BROWN: Can I just clarify, True Love Waits is an abstinence program.
PAGE: Abstinence based and faith based, yes.
The claim in this question, that True Love Waits had a significant impact on the dramatic decline of AIDS in Uganda is, quite simply, breathtaking. The decline in the rate of infection has largely been attributed to the fact that the majority of those who were infected died. New infections were minimized through an approach called ABC, which stands for Abstinence, Be faithful, use Condoms.
But even these tenets are near impossible for many women to follow in Uganda because they simply do not possess the social or economic power to make decisions regarding their own sexual health. Indeed, one of the fastest growing groups of those infected with HIV is married women.
In 2004, I was serving as a Peace Corps Volunteer in Uganda. While I was spending a few days at a fellow volunteer’s house, we heard the chilling screams of a child being beaten two doors down. By this time, we were both all too familiar with this sound. The boy’s mother had locked them up together in their small, 2-room dwelling and was screaming at him and hitting him, probably with a cane as was common in Uganda. This attack was among the most brutal either of us had witnessed. We banged on the door, threatened to call the police. My friend tried to get the other neighbors involved, but they were reluctant to meddle, believing that there was “nothing that could be done” or that it was none of their business. A neighbor boy filled us in on the abusive mother's plight. The father of her three children had left them for another woman, a second wife. The woman and her children were left destitute. No money, no job, no food, no recourse. She was, by all accounts, at the end of her rope and taking it out on her young son.
Where does true love and abstinence fit into that picture? Can we really believe that if her husband returned, she would abstain from having sex or even ask him to wear a condom to protect herself from HIV/AIDS? No, she would do what she needed to do to put food on her table and take care of her children in the short term.

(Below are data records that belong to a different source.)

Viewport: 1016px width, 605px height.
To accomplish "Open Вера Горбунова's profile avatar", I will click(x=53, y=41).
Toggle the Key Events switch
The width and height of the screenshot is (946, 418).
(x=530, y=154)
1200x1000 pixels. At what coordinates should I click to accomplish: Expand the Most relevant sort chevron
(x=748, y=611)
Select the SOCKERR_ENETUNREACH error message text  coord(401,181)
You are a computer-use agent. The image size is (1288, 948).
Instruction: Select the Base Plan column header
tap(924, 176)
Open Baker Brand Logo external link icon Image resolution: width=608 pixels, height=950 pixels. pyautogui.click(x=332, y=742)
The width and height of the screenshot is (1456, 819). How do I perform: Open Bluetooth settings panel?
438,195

The oppression of women puts them in very precarious financial situations. They are dependent on men for food, shelter, clothing and to care for their children. Each sexual act becomes a Faustian bargain pitting the choice of immediate financial security against the longer term prospect of good health. Abstinence and demanding safe sex become luxuries they cannot afford. HIV/AIDS tomorrow is not such a threat when no food today can lead to a more immediate death.
At another point during my service, I read a story about a remarkable 11-year old girl who, when asked to speak at a community gathering, did so and then proceeded to demand that her elders do something to stop the raping of young girls like herself. Raping by uncles and principals and other adult males of young girls and sometimes boys is all too common and she wanted to know when it was going to end.
Where does true love and abstinence fit into that picture?
I am not against abstinence. It has its place in comprehensive sex education and in HIV/AIDS prevention. What I am against is a one size fits all solution to complex situations, especially when the solutions are conceived from a uniquely western perspective. In many nations and cultures, just the idea of true love is a quaint ideal only westerners can enjoy.
We cannot afford another administration that embraces this parochial and ideological approach to HIV/AIDS policy. Not only do we limit our effectiveness in fighting HIV/AIDS, but we send a message to the world that we simply have no intention of seeing things from their point of view.